# QUOTED PASSAGE
The staff with the help of volunteers are making great strides in improving the lives of the captive elephants in Sri-Lanka that have found a safe home on this project near Kegalle. Many of the elephants come from appalling conditions, living on short chains 24/7 outside of a temple or being worked in the logging industry. On this project the elephants are given a place of sanctuary with veterinary services and care. The ultimate aim of the project is to work towards improving the lives of the elephants and develop conservation, not only for the herd on site but also for elephants across Sri Lanka.
Sri Lanka as a country has faced great hardship having come out of a 25 year civil war in 2009. This has resulted in suffering and poverty for its people and has also meant the same for its animals. The level of animal care in Sri Lanka is generally considerably lower than many other countries in Asia and very different from those in the western world. It is for this reason that this project is so important as it is working tirelessly to take the steps needed to demonstrate that elephants and animals generally should be treated with compassion, care and be respected.
The project works with the elephant owners and the mahouts (the handlers employed by the owners to live and work with the elephants) to continuously improve the conditions of the elephants at the sanctuary. A new free roam area has been created so that the elephants can relax and socialise together during the day time and it fantastic to see these elephants (many of whom have never been near another elephant) bond and spend time together.

# RECORDS PROVIDED
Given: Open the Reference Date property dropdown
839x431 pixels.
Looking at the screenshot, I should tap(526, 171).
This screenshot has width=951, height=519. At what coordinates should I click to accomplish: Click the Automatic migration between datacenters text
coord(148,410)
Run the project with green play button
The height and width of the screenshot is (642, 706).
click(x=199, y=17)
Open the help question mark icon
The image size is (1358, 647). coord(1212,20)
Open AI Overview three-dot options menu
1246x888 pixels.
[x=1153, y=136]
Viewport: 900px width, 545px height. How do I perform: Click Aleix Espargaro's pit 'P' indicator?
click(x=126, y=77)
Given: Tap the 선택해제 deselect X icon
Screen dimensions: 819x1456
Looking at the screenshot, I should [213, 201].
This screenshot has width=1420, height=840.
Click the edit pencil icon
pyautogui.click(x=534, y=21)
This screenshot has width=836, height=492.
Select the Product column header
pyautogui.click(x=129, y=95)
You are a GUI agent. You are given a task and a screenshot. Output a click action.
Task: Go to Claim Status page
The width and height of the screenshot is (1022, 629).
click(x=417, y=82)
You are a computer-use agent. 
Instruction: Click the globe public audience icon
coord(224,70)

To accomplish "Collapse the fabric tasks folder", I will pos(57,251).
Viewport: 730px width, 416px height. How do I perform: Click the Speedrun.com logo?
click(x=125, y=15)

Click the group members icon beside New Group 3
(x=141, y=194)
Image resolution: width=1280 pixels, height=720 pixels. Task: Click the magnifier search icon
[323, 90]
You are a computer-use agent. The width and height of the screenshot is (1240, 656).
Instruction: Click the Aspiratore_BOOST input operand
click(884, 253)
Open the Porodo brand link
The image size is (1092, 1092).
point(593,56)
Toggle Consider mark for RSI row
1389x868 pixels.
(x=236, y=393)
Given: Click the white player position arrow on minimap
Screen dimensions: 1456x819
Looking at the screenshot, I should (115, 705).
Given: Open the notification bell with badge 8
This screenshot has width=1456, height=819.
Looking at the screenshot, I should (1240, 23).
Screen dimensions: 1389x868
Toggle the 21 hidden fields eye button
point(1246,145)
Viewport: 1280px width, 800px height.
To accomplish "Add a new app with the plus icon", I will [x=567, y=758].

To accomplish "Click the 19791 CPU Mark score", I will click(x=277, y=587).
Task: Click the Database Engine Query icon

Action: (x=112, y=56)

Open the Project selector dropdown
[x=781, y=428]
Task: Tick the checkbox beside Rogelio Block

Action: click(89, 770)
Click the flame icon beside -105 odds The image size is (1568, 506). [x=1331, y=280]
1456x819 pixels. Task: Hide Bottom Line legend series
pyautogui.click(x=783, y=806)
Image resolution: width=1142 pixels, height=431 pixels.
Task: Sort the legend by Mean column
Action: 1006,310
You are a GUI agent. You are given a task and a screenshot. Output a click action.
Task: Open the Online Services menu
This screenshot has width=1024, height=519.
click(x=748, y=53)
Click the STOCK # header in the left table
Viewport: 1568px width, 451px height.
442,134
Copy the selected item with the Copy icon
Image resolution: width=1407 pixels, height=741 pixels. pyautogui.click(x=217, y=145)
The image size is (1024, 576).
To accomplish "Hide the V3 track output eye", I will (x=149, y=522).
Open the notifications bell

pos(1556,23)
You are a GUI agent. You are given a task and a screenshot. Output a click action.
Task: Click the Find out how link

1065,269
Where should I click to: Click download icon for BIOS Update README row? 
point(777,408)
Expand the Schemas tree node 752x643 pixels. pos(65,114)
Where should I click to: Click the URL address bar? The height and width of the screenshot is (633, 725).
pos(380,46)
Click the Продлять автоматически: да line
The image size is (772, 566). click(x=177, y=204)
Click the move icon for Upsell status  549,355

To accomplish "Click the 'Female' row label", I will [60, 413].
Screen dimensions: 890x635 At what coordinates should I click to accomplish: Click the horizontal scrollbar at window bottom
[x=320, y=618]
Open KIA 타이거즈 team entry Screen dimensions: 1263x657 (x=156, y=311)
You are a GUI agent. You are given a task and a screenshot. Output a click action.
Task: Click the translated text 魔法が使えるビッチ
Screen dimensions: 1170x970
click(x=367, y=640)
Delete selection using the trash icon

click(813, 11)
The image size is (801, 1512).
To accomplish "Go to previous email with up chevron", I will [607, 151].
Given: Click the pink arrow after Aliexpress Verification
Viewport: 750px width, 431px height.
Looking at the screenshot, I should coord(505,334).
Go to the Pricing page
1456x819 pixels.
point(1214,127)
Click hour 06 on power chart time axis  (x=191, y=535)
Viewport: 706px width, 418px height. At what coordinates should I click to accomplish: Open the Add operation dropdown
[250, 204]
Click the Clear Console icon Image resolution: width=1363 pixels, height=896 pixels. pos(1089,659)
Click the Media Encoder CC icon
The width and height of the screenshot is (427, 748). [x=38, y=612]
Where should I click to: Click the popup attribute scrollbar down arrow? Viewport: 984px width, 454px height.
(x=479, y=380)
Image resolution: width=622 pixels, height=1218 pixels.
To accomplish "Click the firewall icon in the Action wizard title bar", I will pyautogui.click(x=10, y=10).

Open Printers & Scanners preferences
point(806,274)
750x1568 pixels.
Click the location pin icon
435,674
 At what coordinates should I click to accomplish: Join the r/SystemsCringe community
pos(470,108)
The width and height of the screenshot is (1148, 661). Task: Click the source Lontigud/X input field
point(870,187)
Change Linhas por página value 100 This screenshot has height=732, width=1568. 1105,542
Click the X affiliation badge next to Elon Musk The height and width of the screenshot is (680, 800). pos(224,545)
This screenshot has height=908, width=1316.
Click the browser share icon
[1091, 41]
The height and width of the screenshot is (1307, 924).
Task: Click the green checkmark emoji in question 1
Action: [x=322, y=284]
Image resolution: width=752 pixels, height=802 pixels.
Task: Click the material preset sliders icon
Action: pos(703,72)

# TASKS AND EXERCISES
1. According to the elephant sanctuary text, in what year did Sri Lanka come out of its civil war?
2. Please lay out the records as a Markdown table with the columns Row and Line, starting at the first line of the records and ending at the line that contains "pyautogui.click(x=129, y=95)". Leave out any blank lines.
The records have no connection to the text about the elephant sanctuary.

# SET OF ANSWERS
1. 2009

2.
| Row | Line |
|---|---|
| 1 | Given: Open the Reference Date property dropdown |
| 2 | 839x431 pixels. |
| 3 | Looking at the screenshot, I should tap(526, 171). |
| 4 | This screenshot has width=951, height=519. At what coordinates should I click to accomplish: Click the Automatic migration between datacenters text |
| 5 | coord(148,410) |
| 6 | Run the project with green play button |
| 7 | The height and width of the screenshot is (642, 706). |
| 8 | click(x=199, y=17) |
| 9 | Open the help question mark icon |
| 10 | The image size is (1358, 647). coord(1212,20) |
| 11 | Open AI Overview three-dot options menu |
| 12 | 1246x888 pixels. |
| 13 | [x=1153, y=136] |
| 14 | Viewport: 900px width, 545px height. How do I perform: Click Aleix Espargaro's pit 'P' indicator? |
| 15 | click(x=126, y=77) |
| 16 | Given: Tap the 선택해제 deselect X icon |
| 17 | Screen dimensions: 819x1456 |
| 18 | Looking at the screenshot, I should [213, 201]. |
| 19 | This screenshot has width=1420, height=840. |
| 20 | Click the edit pencil icon |
| 21 | pyautogui.click(x=534, y=21) |
| 22 | This screenshot has width=836, height=492. |
| 23 | Select the Product column header |
| 24 | pyautogui.click(x=129, y=95) |